When I first played Cult of the Lamb, launching August 11 on PC and all major console families, I imagined that its demonic tone originated as an internal joke for its development team. Perhaps the creators at Massive Monster sat around looking at the sim-management likes of Animal Crossing and The Sims, then thought that the only way they’d surpass those games is by striking a deal with the devil.

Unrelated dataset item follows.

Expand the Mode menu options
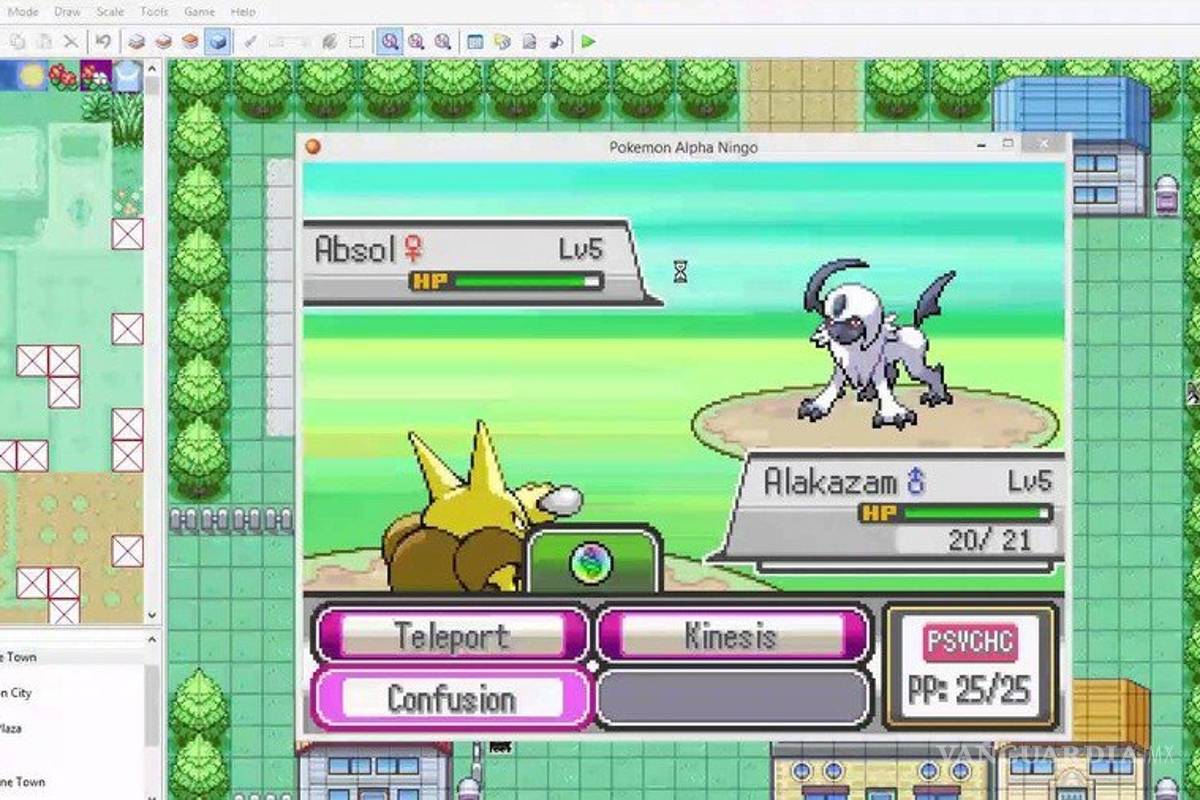 [22, 11]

Then they went ahead and made a sim game where players do exactly that. After 90 minutes spent playing the game’s expanded demo, provided by its publishers at Devolver Digital, I’m inclined to think its choices about tone, art direction, and sim-meets-Satan gameplay were the right call. (There’s currently a free public demo as well, available on Windows and MacOS, but it’s much shorter than what I’ve sampled.)
The One Who Waits
Cult of the Lamb begins with the game’s hero, a Disney-like cartoon lamb, being led to its slaughter as a form of religious sacrifice. But death is only the beginning in this game. In the afterlife, you meet a mysterious underground beast wrapped in chains, simply named The One Who Waits. You’re given the option to rise from your grave, grow a cult full of devout followers, expand your mastery of the demonic arts, and defeat a series of monstrous rivals. You can answer this call in one of two responses: “yes” and “absolutely.”

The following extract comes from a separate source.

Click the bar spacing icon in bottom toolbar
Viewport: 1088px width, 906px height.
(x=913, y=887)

After battling through a top-down, Zelda-like sequence and killing your prior captors, a guide with similar demonic inclinations teaches you how to find, free, and convert down-on-their-luck woodland creatures. The game’s formal loop begins with you assigning basic tasks to your sole follower on an expansive plain that your cult calls home: gather resources, build structures, tend farms, and so on. Once your follower is occupied, enter a gate that takes you to a randomly generated series of battling rooms, where you’ll make progress on your kill list, gather rarer resources, and find and conscript more easily influenced animals to join your cult.
Bring them back to the village, and that’s when you begin the game’s leader-of-a-cult cosplay in earnest.

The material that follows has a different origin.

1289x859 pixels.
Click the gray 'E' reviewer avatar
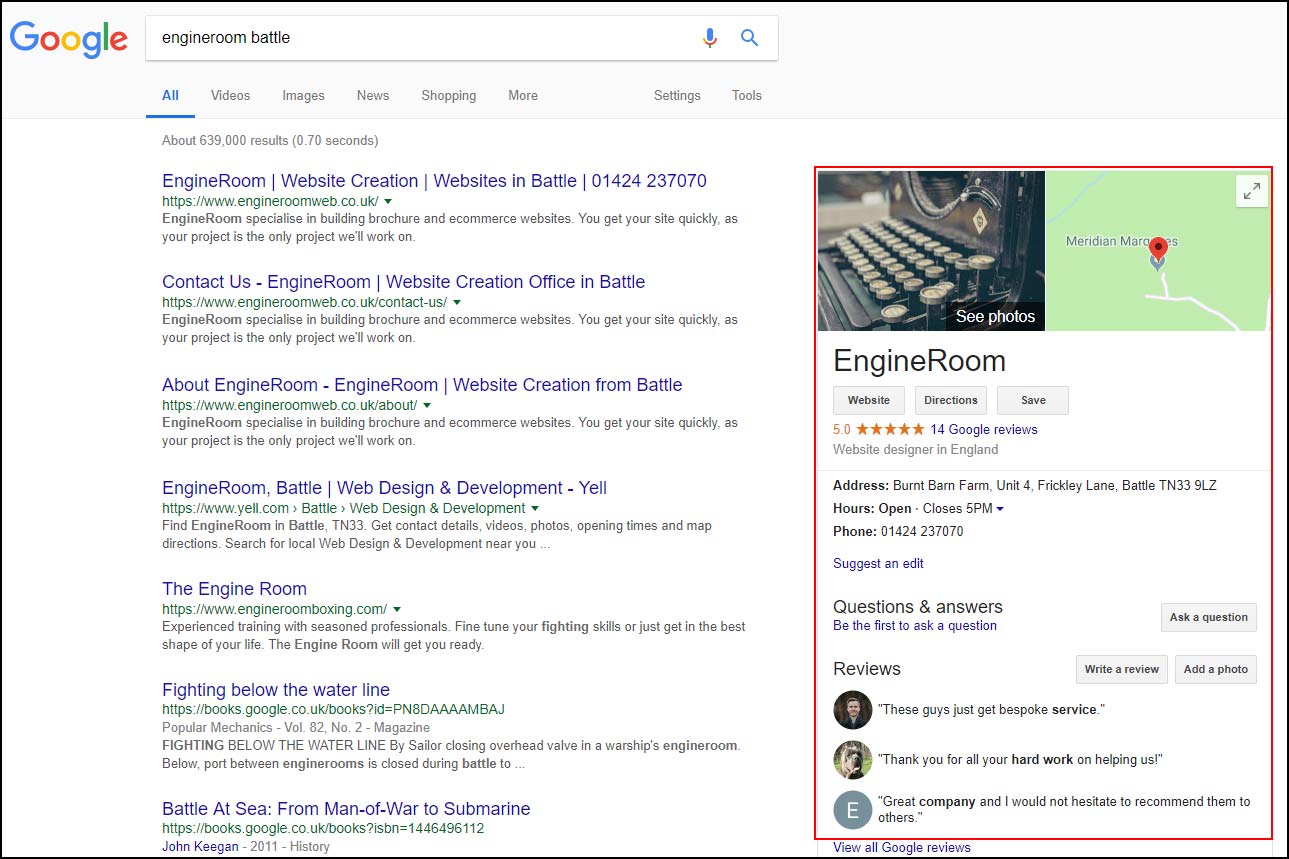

Everything you need to become more powerful revolves around maintaining your cultists’ faith and loyalty; the former can be exploited and drained from each cultist like an ectoplasm of sorts, while the latter sticks around as more of a permanent “experience point” meter. The time between demon-hunting battles can be spent conducting faith-draining services, spending individual time with cultists to make them happier, or learning about and resolving side quests that they ask about.
That’s one way to save on resources
Unlike run-of-the-mill RPGs, however, you have an option outside of being helpful. Maybe you don’t care about certain cultists, or maybe you missed the timing window to help them resolve issues like starvation, disease, or losing faith. (The longer you’re out adventuring and battling, the more adrift certain followers may become back at the cult farm, as indicated by an always-running day-night cycle.)
Early in the game’s skill-tree system, cult leaders learn that they have the option to outright sacrifice their followers, which can bestow rare rewards on your cult. This might cost some of the admiration of your other followers, but from what I can tell, savvy cult leaders can still balance their emotional needs while feeding their lust for blood and power.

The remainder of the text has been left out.